** begin Dataset records **

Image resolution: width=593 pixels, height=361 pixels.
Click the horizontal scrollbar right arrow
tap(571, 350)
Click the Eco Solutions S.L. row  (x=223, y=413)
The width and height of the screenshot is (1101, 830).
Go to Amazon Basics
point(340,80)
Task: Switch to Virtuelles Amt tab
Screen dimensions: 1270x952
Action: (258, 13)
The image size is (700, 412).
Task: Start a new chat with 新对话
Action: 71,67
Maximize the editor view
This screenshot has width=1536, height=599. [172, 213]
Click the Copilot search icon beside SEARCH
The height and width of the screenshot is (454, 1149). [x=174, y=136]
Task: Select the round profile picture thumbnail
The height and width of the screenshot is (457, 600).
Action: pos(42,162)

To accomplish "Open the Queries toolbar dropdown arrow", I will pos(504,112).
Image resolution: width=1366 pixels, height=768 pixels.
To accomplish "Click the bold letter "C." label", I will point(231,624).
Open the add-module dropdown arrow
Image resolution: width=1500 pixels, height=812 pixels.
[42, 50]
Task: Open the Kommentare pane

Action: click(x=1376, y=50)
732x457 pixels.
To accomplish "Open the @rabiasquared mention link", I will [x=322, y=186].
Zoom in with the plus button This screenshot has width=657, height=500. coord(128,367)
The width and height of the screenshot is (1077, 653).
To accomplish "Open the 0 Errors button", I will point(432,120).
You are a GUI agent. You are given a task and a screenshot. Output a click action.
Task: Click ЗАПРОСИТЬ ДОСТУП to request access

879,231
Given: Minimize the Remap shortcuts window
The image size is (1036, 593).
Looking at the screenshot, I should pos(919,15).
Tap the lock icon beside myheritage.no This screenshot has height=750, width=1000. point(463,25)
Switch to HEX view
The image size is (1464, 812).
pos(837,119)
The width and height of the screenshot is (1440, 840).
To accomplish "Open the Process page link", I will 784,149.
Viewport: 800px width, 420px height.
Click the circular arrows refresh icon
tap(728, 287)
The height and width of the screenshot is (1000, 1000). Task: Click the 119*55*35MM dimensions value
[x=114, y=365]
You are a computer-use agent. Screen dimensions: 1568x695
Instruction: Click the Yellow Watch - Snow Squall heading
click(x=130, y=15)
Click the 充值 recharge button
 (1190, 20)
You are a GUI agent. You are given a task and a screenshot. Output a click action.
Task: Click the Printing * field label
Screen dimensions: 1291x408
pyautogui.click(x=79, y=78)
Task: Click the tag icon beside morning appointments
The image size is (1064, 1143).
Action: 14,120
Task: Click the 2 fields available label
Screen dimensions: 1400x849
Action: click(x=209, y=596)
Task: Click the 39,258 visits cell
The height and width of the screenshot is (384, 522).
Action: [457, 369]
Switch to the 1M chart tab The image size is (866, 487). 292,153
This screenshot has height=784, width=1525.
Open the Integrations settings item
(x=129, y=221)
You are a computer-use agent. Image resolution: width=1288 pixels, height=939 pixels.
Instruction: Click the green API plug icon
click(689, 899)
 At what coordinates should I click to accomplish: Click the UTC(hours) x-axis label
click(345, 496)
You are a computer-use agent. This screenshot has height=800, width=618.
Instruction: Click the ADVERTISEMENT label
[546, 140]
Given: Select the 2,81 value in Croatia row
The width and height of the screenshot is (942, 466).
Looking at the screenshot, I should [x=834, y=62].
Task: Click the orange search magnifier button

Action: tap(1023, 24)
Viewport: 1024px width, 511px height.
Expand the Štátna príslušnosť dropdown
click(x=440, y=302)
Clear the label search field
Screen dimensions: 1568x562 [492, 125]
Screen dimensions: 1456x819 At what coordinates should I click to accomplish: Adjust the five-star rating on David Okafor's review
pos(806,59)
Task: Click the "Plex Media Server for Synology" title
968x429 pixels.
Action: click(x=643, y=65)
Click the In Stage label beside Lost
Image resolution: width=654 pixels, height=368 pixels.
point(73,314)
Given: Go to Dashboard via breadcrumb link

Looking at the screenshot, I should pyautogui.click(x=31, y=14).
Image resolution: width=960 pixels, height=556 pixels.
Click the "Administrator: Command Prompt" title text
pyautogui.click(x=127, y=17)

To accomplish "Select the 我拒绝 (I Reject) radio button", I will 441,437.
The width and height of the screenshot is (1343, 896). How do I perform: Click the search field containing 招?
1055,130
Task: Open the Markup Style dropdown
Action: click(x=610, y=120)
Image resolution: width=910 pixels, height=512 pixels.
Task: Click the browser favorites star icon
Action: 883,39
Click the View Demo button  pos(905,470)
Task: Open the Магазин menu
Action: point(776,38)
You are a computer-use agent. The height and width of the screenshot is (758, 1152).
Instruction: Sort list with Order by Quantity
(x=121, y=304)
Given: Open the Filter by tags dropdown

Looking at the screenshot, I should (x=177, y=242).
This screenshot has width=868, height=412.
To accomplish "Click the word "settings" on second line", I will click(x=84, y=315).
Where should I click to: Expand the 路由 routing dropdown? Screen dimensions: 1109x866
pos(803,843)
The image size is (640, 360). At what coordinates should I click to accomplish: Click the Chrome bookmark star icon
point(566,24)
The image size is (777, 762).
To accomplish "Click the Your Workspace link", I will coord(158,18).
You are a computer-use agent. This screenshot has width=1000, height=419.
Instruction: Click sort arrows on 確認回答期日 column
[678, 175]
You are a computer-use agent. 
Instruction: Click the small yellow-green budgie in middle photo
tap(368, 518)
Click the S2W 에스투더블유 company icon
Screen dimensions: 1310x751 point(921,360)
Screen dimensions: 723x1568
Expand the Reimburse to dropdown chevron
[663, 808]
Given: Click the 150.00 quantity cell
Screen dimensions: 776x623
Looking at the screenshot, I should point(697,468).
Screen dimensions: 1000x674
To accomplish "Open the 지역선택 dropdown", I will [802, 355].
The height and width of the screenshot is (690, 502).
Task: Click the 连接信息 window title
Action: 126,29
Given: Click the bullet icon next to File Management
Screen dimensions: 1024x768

** end Dataset records **

Exercise requirements:
Can you rewrite all the lines above as a numbered list, leaving out the blank ones?

The result:
1. Image resolution: width=593 pixels, height=361 pixels.
2. Click the horizontal scrollbar right arrow
3. tap(571, 350)
4. Click the Eco Solutions S.L. row  (x=223, y=413)
5. The width and height of the screenshot is (1101, 830).
6. Go to Amazon Basics
7. point(340,80)
8. Task: Switch to Virtuelles Amt tab
9. Screen dimensions: 1270x952
10. Action: (258, 13)
11. The image size is (700, 412).
12. Task: Start a new chat with 新对话
13. Action: 71,67
14. Maximize the editor view
15. This screenshot has width=1536, height=599. [172, 213]
16. Click the Copilot search icon beside SEARCH
17. The height and width of the screenshot is (454, 1149). [x=174, y=136]
18. Task: Select the round profile picture thumbnail
19. The height and width of the screenshot is (457, 600).
20. Action: pos(42,162)
21. To accomplish "Open the Queries toolbar dropdown arrow", I will pos(504,112).
22. Image resolution: width=1366 pixels, height=768 pixels.
23. To accomplish "Click the bold letter "C." label", I will point(231,624).
24. Open the add-module dropdown arrow
25. Image resolution: width=1500 pixels, height=812 pixels.
26. [42, 50]
27. Task: Open the Kommentare pane
28. Action: click(x=1376, y=50)
29. 732x457 pixels.
30. To accomplish "Open the @rabiasquared mention link", I will [x=322, y=186].
31. Zoom in with the plus button This screenshot has width=657, height=500. coord(128,367)
32. The width and height of the screenshot is (1077, 653).
33. To accomplish "Open the 0 Errors button", I will point(432,120).
34. You are a GUI agent. You are given a task and a screenshot. Output a click action.
35. Task: Click ЗАПРОСИТЬ ДОСТУП to request access
36. 879,231
37. Given: Minimize the Remap shortcuts window
38. The image size is (1036, 593).
39. Looking at the screenshot, I should pos(919,15).
40. Tap the lock icon beside myheritage.no This screenshot has height=750, width=1000. point(463,25)
41. Switch to HEX view
42. The image size is (1464, 812).
43. pos(837,119)
44. The width and height of the screenshot is (1440, 840).
45. To accomplish "Open the Process page link", I will 784,149.
46. Viewport: 800px width, 420px height.
47. Click the circular arrows refresh icon
48. tap(728, 287)
49. The height and width of the screenshot is (1000, 1000). Task: Click the 119*55*35MM dimensions value
50. [x=114, y=365]
51. You are a computer-use agent. Screen dimensions: 1568x695
52. Instruction: Click the Yellow Watch - Snow Squall heading
53. click(x=130, y=15)
54. Click the 充值 recharge button
55.  (1190, 20)
56. You are a GUI agent. You are given a task and a screenshot. Output a click action.
57. Task: Click the Printing * field label
58. Screen dimensions: 1291x408
59. pyautogui.click(x=79, y=78)
60. Task: Click the tag icon beside morning appointments
61. The image size is (1064, 1143).
62. Action: 14,120
63. Task: Click the 2 fields available label
64. Screen dimensions: 1400x849
65. Action: click(x=209, y=596)
66. Task: Click the 39,258 visits cell
67. The height and width of the screenshot is (384, 522).
68. Action: [457, 369]
69. Switch to the 1M chart tab The image size is (866, 487). 292,153
70. This screenshot has height=784, width=1525.
71. Open the Integrations settings item
72. (x=129, y=221)
73. You are a computer-use agent. Image resolution: width=1288 pixels, height=939 pixels.
74. Instruction: Click the green API plug icon
75. click(689, 899)
76.  At what coordinates should I click to accomplish: Click the UTC(hours) x-axis label
77. click(345, 496)
78. You are a computer-use agent. This screenshot has height=800, width=618.
79. Instruction: Click the ADVERTISEMENT label
80. [546, 140]
81. Given: Select the 2,81 value in Croatia row
82. The width and height of the screenshot is (942, 466).
83. Looking at the screenshot, I should [x=834, y=62].
84. Task: Click the orange search magnifier button
85. Action: tap(1023, 24)
86. Viewport: 1024px width, 511px height.
87. Expand the Štátna príslušnosť dropdown
88. click(x=440, y=302)
89. Clear the label search field
90. Screen dimensions: 1568x562 [492, 125]
91. Screen dimensions: 1456x819 At what coordinates should I click to accomplish: Adjust the five-star rating on David Okafor's review
92. pos(806,59)
93. Task: Click the "Plex Media Server for Synology" title
94. 968x429 pixels.
95. Action: click(x=643, y=65)
96. Click the In Stage label beside Lost
97. Image resolution: width=654 pixels, height=368 pixels.
98. point(73,314)
99. Given: Go to Dashboard via breadcrumb link
100. Looking at the screenshot, I should pyautogui.click(x=31, y=14).
101. Image resolution: width=960 pixels, height=556 pixels.
102. Click the "Administrator: Command Prompt" title text
103. pyautogui.click(x=127, y=17)
104. To accomplish "Select the 我拒绝 (I Reject) radio button", I will 441,437.
105. The width and height of the screenshot is (1343, 896). How do I perform: Click the search field containing 招?
106. 1055,130
107. Task: Open the Markup Style dropdown
108. Action: click(x=610, y=120)
109. Image resolution: width=910 pixels, height=512 pixels.
110. Task: Click the browser favorites star icon
111. Action: 883,39
112. Click the View Demo button  pos(905,470)
113. Task: Open the Магазин menu
114. Action: point(776,38)
115. You are a computer-use agent. The height and width of the screenshot is (758, 1152).
116. Instruction: Sort list with Order by Quantity
117. (x=121, y=304)
118. Given: Open the Filter by tags dropdown
119. Looking at the screenshot, I should (x=177, y=242).
120. This screenshot has width=868, height=412.
121. To accomplish "Click the word "settings" on second line", I will click(x=84, y=315).
122. Where should I click to: Expand the 路由 routing dropdown? Screen dimensions: 1109x866
123. pos(803,843)
124. The image size is (640, 360). At what coordinates should I click to accomplish: Click the Chrome bookmark star icon
125. point(566,24)
126. The image size is (777, 762).
127. To accomplish "Click the Your Workspace link", I will coord(158,18).
128. You are a computer-use agent. This screenshot has width=1000, height=419.
129. Instruction: Click sort arrows on 確認回答期日 column
130. [678, 175]
131. You are a computer-use agent. 
132. Instruction: Click the small yellow-green budgie in middle photo
133. tap(368, 518)
134. Click the S2W 에스투더블유 company icon
135. Screen dimensions: 1310x751 point(921,360)
136. Screen dimensions: 723x1568
137. Expand the Reimburse to dropdown chevron
138. [663, 808]
139. Given: Click the 150.00 quantity cell
140. Screen dimensions: 776x623
141. Looking at the screenshot, I should point(697,468).
142. Screen dimensions: 1000x674
143. To accomplish "Open the 지역선택 dropdown", I will [802, 355].
144. The height and width of the screenshot is (690, 502).
145. Task: Click the 连接信息 window title
146. Action: 126,29
147. Given: Click the bullet icon next to File Management
148. Screen dimensions: 1024x768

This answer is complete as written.